State-space modeling and novel entropy-based health indicator for dynamic degradation monitoring of rolling element bearing

Abstract

This work is dedicated to the establishment of state-space modeling combined with a novel probabilistic entropy-based health indicator (HI), needed to assess the dynamic degradation monitoring and estimation of remaining useful life (RUL) of rolling element bearing. The classical statistical HI such as kurtosis exclusively fails to hold the understanding and steadiness for fault detection under multifaceted noisy situations. It is highly influenced by load and speed because of its sensitiveness towards deterministic vibrations (high probabilistic distribution data).

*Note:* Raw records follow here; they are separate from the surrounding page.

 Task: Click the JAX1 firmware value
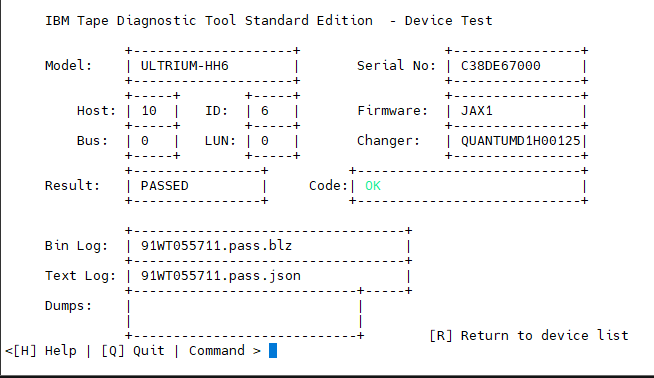pos(477,111)
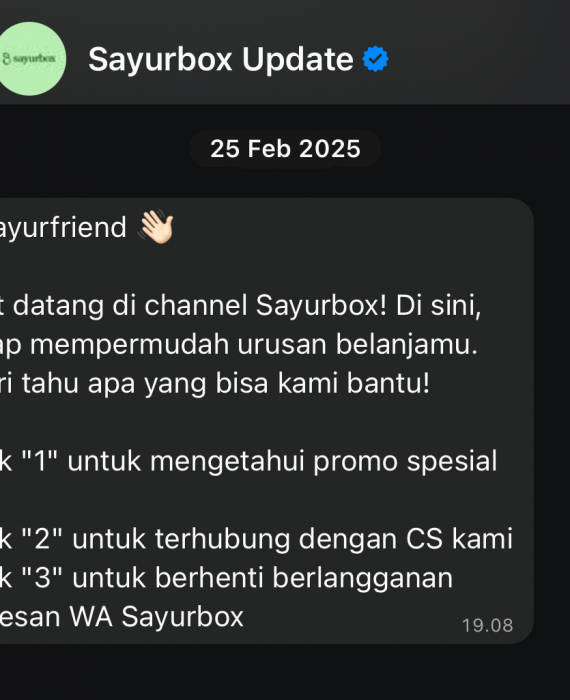Select the Sayurfriend greeting text
Screen dimensions: 570x700
[63, 228]
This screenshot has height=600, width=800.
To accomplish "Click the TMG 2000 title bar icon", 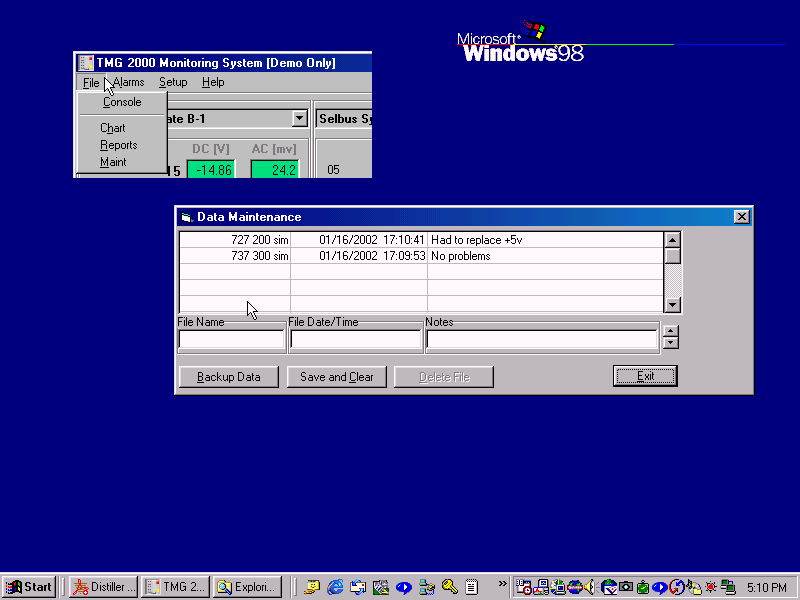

Contemporary, the proposed probabilistic entropy-based HI is less sensitive to high probabilistic distribution data, which makes it capable of using it under different load and speed conditions. The proposed HI is skilled enough to be deployed for initializing the proposed state-space (SS) model, intended to predict futuristic values of HI of time horizon. The continuous updating of the model is done using predicted HI values to determine the futuristic failure time and RUL of bearing. The proposed methodology is deployed to two different data sets: Intelligent Maintenance Systems (IMS) and Xi'an Jiaotong University (XJTU). The experimental result suggests that our entropy-based State Space model is superior in comparison with the existing models General Regression Neural Network (GRNN) and Auto-Regressive Integrated Moving Average (ARIMA) for estimating RUL and carrying out the dynamic degradation monitoring of rolling element bearing.